TASK REQUIREMENTS >> Each record is to be reproduced verbatim.

RECORD SET >>
● ● ● ●

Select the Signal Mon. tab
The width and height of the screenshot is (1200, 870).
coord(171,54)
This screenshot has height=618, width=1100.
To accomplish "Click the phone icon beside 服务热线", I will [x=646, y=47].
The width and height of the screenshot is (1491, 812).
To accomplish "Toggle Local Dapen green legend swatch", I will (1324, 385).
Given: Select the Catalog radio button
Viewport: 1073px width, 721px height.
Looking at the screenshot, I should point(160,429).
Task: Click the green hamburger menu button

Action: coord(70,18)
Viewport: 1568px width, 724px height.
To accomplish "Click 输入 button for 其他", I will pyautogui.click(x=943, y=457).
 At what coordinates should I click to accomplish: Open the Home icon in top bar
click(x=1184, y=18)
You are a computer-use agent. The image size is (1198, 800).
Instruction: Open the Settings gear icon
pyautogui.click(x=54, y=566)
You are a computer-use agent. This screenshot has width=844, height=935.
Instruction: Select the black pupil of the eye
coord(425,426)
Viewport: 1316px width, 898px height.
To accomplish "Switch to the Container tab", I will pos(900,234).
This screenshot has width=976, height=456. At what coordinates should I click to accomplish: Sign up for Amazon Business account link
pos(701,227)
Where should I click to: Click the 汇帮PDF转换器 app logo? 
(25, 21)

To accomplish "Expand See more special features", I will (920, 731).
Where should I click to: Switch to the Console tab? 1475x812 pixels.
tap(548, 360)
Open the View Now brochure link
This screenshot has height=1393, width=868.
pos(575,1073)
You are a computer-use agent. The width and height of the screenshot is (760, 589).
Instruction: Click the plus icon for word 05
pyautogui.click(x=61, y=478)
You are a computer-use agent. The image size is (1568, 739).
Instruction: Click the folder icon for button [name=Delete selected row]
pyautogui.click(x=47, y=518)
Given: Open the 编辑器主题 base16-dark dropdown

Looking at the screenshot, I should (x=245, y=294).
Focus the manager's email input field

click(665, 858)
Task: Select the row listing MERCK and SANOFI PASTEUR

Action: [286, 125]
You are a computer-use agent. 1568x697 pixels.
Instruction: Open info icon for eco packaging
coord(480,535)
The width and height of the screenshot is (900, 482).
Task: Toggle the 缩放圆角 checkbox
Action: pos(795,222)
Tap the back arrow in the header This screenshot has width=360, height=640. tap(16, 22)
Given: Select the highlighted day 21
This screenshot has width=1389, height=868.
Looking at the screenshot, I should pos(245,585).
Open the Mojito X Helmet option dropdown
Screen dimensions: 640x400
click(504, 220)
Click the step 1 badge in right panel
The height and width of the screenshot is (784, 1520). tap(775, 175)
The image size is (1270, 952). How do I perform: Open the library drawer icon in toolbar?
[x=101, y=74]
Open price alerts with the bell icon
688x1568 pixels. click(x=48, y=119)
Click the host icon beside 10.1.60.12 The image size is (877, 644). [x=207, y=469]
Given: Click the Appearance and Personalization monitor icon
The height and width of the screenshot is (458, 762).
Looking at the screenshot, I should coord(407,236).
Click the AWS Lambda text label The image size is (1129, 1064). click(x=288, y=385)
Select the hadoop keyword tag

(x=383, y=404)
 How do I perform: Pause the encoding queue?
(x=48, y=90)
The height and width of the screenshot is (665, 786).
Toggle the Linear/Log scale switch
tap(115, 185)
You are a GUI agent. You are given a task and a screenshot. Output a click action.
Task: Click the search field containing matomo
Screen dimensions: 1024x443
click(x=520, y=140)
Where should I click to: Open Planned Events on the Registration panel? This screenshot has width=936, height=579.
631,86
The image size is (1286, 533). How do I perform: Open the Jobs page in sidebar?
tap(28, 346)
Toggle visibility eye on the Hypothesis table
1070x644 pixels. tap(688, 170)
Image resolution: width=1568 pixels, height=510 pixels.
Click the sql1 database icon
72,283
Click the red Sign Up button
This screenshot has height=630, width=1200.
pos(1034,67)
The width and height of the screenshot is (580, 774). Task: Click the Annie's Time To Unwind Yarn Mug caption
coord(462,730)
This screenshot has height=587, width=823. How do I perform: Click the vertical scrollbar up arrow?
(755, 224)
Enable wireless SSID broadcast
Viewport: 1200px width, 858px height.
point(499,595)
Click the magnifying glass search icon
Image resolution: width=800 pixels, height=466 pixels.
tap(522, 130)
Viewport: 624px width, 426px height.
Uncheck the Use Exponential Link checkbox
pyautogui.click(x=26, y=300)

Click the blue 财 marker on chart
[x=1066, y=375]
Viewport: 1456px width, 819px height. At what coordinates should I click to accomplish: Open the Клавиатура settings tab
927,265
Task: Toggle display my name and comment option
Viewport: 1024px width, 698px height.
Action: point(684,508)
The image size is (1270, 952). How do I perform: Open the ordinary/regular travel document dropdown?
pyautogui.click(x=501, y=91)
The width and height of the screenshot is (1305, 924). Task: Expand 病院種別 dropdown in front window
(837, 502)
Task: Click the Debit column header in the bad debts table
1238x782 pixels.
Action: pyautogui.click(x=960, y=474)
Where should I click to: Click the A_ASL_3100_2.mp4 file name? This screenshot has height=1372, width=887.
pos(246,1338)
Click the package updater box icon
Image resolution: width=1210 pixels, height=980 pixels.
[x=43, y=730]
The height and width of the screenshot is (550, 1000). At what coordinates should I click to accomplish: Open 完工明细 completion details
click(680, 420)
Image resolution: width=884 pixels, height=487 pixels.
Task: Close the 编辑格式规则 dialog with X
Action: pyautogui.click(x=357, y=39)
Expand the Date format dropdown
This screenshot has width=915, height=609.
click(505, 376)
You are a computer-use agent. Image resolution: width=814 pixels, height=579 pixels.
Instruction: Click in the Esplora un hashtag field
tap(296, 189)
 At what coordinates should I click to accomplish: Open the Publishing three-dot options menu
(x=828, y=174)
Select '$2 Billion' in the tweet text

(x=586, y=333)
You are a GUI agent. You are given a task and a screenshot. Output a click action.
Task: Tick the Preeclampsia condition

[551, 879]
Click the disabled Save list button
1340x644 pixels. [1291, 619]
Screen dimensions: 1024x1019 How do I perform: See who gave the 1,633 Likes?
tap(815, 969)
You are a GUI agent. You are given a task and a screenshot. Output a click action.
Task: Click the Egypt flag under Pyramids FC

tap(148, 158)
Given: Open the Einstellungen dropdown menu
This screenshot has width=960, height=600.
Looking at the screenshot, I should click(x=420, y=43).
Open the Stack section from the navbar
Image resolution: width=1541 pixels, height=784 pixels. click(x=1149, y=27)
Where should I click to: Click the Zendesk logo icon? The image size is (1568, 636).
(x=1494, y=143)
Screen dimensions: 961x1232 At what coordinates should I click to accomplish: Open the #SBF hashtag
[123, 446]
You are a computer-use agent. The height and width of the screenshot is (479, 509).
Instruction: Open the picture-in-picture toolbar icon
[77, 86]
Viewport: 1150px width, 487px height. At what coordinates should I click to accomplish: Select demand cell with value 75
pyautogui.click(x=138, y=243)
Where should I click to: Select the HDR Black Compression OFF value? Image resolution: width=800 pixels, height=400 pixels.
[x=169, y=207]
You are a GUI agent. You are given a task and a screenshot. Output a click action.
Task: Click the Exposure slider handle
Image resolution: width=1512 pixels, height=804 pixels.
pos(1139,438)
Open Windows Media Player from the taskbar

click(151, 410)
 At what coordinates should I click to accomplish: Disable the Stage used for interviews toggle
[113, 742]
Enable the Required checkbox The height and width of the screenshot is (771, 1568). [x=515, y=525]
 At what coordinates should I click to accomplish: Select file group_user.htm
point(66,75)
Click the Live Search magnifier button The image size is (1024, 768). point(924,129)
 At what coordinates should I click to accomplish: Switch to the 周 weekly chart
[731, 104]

● ● ● ●

SOLUTION TO THIS PROBLEM >>
Select the Signal Mon. tab
The width and height of the screenshot is (1200, 870).
coord(171,54)
This screenshot has height=618, width=1100.
To accomplish "Click the phone icon beside 服务热线", I will [x=646, y=47].
The width and height of the screenshot is (1491, 812).
To accomplish "Toggle Local Dapen green legend swatch", I will (1324, 385).
Given: Select the Catalog radio button
Viewport: 1073px width, 721px height.
Looking at the screenshot, I should point(160,429).
Task: Click the green hamburger menu button

Action: coord(70,18)
Viewport: 1568px width, 724px height.
To accomplish "Click 输入 button for 其他", I will pyautogui.click(x=943, y=457).
 At what coordinates should I click to accomplish: Open the Home icon in top bar
click(x=1184, y=18)
You are a computer-use agent. The image size is (1198, 800).
Instruction: Open the Settings gear icon
pyautogui.click(x=54, y=566)
You are a computer-use agent. This screenshot has width=844, height=935.
Instruction: Select the black pupil of the eye
coord(425,426)
Viewport: 1316px width, 898px height.
To accomplish "Switch to the Container tab", I will pos(900,234).
This screenshot has width=976, height=456. At what coordinates should I click to accomplish: Sign up for Amazon Business account link
pos(701,227)
Where should I click to: Click the 汇帮PDF转换器 app logo? 
(25, 21)

To accomplish "Expand See more special features", I will (920, 731).
Where should I click to: Switch to the Console tab? 1475x812 pixels.
tap(548, 360)
Open the View Now brochure link
This screenshot has height=1393, width=868.
pos(575,1073)
You are a computer-use agent. The width and height of the screenshot is (760, 589).
Instruction: Click the plus icon for word 05
pyautogui.click(x=61, y=478)
You are a computer-use agent. The image size is (1568, 739).
Instruction: Click the folder icon for button [name=Delete selected row]
pyautogui.click(x=47, y=518)
Given: Open the 编辑器主题 base16-dark dropdown

Looking at the screenshot, I should (x=245, y=294).
Focus the manager's email input field

click(665, 858)
Task: Select the row listing MERCK and SANOFI PASTEUR

Action: [286, 125]
You are a computer-use agent. 1568x697 pixels.
Instruction: Open info icon for eco packaging
coord(480,535)
The width and height of the screenshot is (900, 482).
Task: Toggle the 缩放圆角 checkbox
Action: pos(795,222)
Tap the back arrow in the header This screenshot has width=360, height=640. tap(16, 22)
Given: Select the highlighted day 21
This screenshot has width=1389, height=868.
Looking at the screenshot, I should pos(245,585).
Open the Mojito X Helmet option dropdown
Screen dimensions: 640x400
click(504, 220)
Click the step 1 badge in right panel
The height and width of the screenshot is (784, 1520). tap(775, 175)
The image size is (1270, 952). How do I perform: Open the library drawer icon in toolbar?
[x=101, y=74]
Open price alerts with the bell icon
688x1568 pixels. click(x=48, y=119)
Click the host icon beside 10.1.60.12 The image size is (877, 644). [x=207, y=469]
Given: Click the Appearance and Personalization monitor icon
The height and width of the screenshot is (458, 762).
Looking at the screenshot, I should coord(407,236).
Click the AWS Lambda text label The image size is (1129, 1064). click(x=288, y=385)
Select the hadoop keyword tag

(x=383, y=404)
 How do I perform: Pause the encoding queue?
(x=48, y=90)
The height and width of the screenshot is (665, 786).
Toggle the Linear/Log scale switch
tap(115, 185)
You are a GUI agent. You are given a task and a screenshot. Output a click action.
Task: Click the search field containing matomo
Screen dimensions: 1024x443
click(x=520, y=140)
Where should I click to: Open Planned Events on the Registration panel? This screenshot has width=936, height=579.
631,86
The image size is (1286, 533). How do I perform: Open the Jobs page in sidebar?
tap(28, 346)
Toggle visibility eye on the Hypothesis table
1070x644 pixels. tap(688, 170)
Image resolution: width=1568 pixels, height=510 pixels.
Click the sql1 database icon
72,283
Click the red Sign Up button
This screenshot has height=630, width=1200.
pos(1034,67)
The width and height of the screenshot is (580, 774). Task: Click the Annie's Time To Unwind Yarn Mug caption
coord(462,730)
This screenshot has height=587, width=823. How do I perform: Click the vertical scrollbar up arrow?
(755, 224)
Enable wireless SSID broadcast
Viewport: 1200px width, 858px height.
point(499,595)
Click the magnifying glass search icon
Image resolution: width=800 pixels, height=466 pixels.
tap(522, 130)
Viewport: 624px width, 426px height.
Uncheck the Use Exponential Link checkbox
pyautogui.click(x=26, y=300)

Click the blue 财 marker on chart
[x=1066, y=375]
Viewport: 1456px width, 819px height. At what coordinates should I click to accomplish: Open the Клавиатура settings tab
927,265
Task: Toggle display my name and comment option
Viewport: 1024px width, 698px height.
Action: point(684,508)
The image size is (1270, 952). How do I perform: Open the ordinary/regular travel document dropdown?
pyautogui.click(x=501, y=91)
The width and height of the screenshot is (1305, 924). Task: Expand 病院種別 dropdown in front window
(837, 502)
Task: Click the Debit column header in the bad debts table
1238x782 pixels.
Action: pyautogui.click(x=960, y=474)
Where should I click to: Click the A_ASL_3100_2.mp4 file name? This screenshot has height=1372, width=887.
pos(246,1338)
Click the package updater box icon
Image resolution: width=1210 pixels, height=980 pixels.
[x=43, y=730]
The height and width of the screenshot is (550, 1000). At what coordinates should I click to accomplish: Open 完工明细 completion details
click(680, 420)
Image resolution: width=884 pixels, height=487 pixels.
Task: Close the 编辑格式规则 dialog with X
Action: pyautogui.click(x=357, y=39)
Expand the Date format dropdown
This screenshot has width=915, height=609.
click(505, 376)
You are a computer-use agent. Image resolution: width=814 pixels, height=579 pixels.
Instruction: Click in the Esplora un hashtag field
tap(296, 189)
 At what coordinates should I click to accomplish: Open the Publishing three-dot options menu
(x=828, y=174)
Select '$2 Billion' in the tweet text

(x=586, y=333)
You are a GUI agent. You are given a task and a screenshot. Output a click action.
Task: Tick the Preeclampsia condition

[551, 879]
Click the disabled Save list button
1340x644 pixels. [1291, 619]
Screen dimensions: 1024x1019 How do I perform: See who gave the 1,633 Likes?
tap(815, 969)
You are a GUI agent. You are given a task and a screenshot. Output a click action.
Task: Click the Egypt flag under Pyramids FC

tap(148, 158)
Given: Open the Einstellungen dropdown menu
This screenshot has width=960, height=600.
Looking at the screenshot, I should click(x=420, y=43).
Open the Stack section from the navbar
Image resolution: width=1541 pixels, height=784 pixels. click(x=1149, y=27)
Where should I click to: Click the Zendesk logo icon? The image size is (1568, 636).
(x=1494, y=143)
Screen dimensions: 961x1232 At what coordinates should I click to accomplish: Open the #SBF hashtag
[123, 446]
You are a computer-use agent. The height and width of the screenshot is (479, 509).
Instruction: Open the picture-in-picture toolbar icon
[77, 86]
Viewport: 1150px width, 487px height. At what coordinates should I click to accomplish: Select demand cell with value 75
pyautogui.click(x=138, y=243)
Where should I click to: Select the HDR Black Compression OFF value? Image resolution: width=800 pixels, height=400 pixels.
[x=169, y=207]
You are a GUI agent. You are given a task and a screenshot. Output a click action.
Task: Click the Exposure slider handle
Image resolution: width=1512 pixels, height=804 pixels.
pos(1139,438)
Open Windows Media Player from the taskbar

click(151, 410)
 At what coordinates should I click to accomplish: Disable the Stage used for interviews toggle
[113, 742]
Enable the Required checkbox The height and width of the screenshot is (771, 1568). [x=515, y=525]
 At what coordinates should I click to accomplish: Select file group_user.htm
point(66,75)
Click the Live Search magnifier button The image size is (1024, 768). point(924,129)
 At what coordinates should I click to accomplish: Switch to the 周 weekly chart
[731, 104]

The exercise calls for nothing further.